Problème à résoudre —
Pourriez-vous reproduire à l'identique les lignes du listing qui commencent à la ligne contenant « Image resolution: width=427, height=868. » et se poursuivent jusqu'à la ligne contenant « Jason Prahl (72, 148) », ces deux lignes comprises ?

Le listing —

************

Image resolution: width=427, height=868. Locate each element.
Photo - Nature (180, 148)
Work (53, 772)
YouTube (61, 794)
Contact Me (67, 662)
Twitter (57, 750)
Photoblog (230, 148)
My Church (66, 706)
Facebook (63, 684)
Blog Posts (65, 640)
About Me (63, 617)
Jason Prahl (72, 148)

************

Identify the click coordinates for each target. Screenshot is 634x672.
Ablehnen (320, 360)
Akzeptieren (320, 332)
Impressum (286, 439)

************

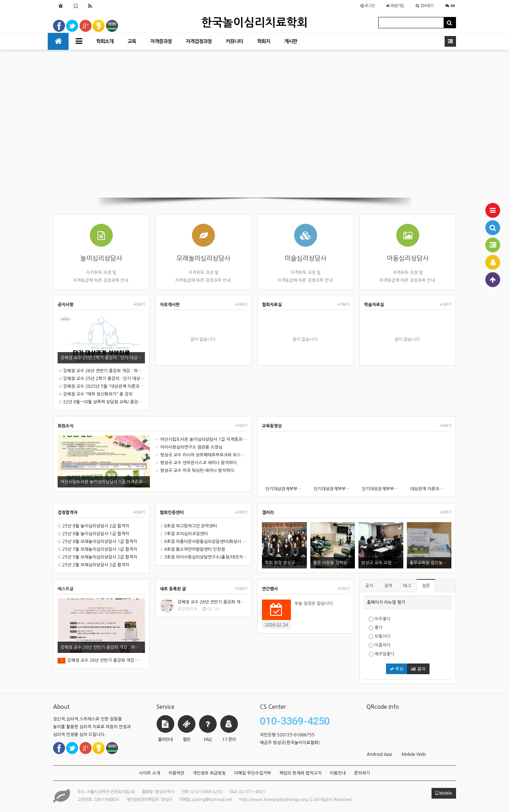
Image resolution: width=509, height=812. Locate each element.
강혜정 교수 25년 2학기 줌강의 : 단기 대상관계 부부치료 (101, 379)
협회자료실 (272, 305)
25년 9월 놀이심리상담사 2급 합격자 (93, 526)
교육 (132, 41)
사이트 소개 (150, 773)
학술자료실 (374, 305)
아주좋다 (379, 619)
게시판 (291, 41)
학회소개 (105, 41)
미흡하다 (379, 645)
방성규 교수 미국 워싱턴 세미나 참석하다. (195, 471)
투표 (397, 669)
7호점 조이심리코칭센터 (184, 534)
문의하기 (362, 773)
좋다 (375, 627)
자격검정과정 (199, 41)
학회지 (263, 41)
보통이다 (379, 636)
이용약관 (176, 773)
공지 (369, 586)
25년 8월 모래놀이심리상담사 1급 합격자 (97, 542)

************

Réponse au problème —
Image resolution: width=427, height=868. Locate each element.
Photo - Nature (180, 148)
Work (53, 772)
YouTube (61, 794)
Contact Me (67, 662)
Twitter (57, 750)
Photoblog (230, 148)
My Church (66, 706)
Facebook (63, 684)
Blog Posts (65, 640)
About Me (63, 617)
Jason Prahl (72, 148)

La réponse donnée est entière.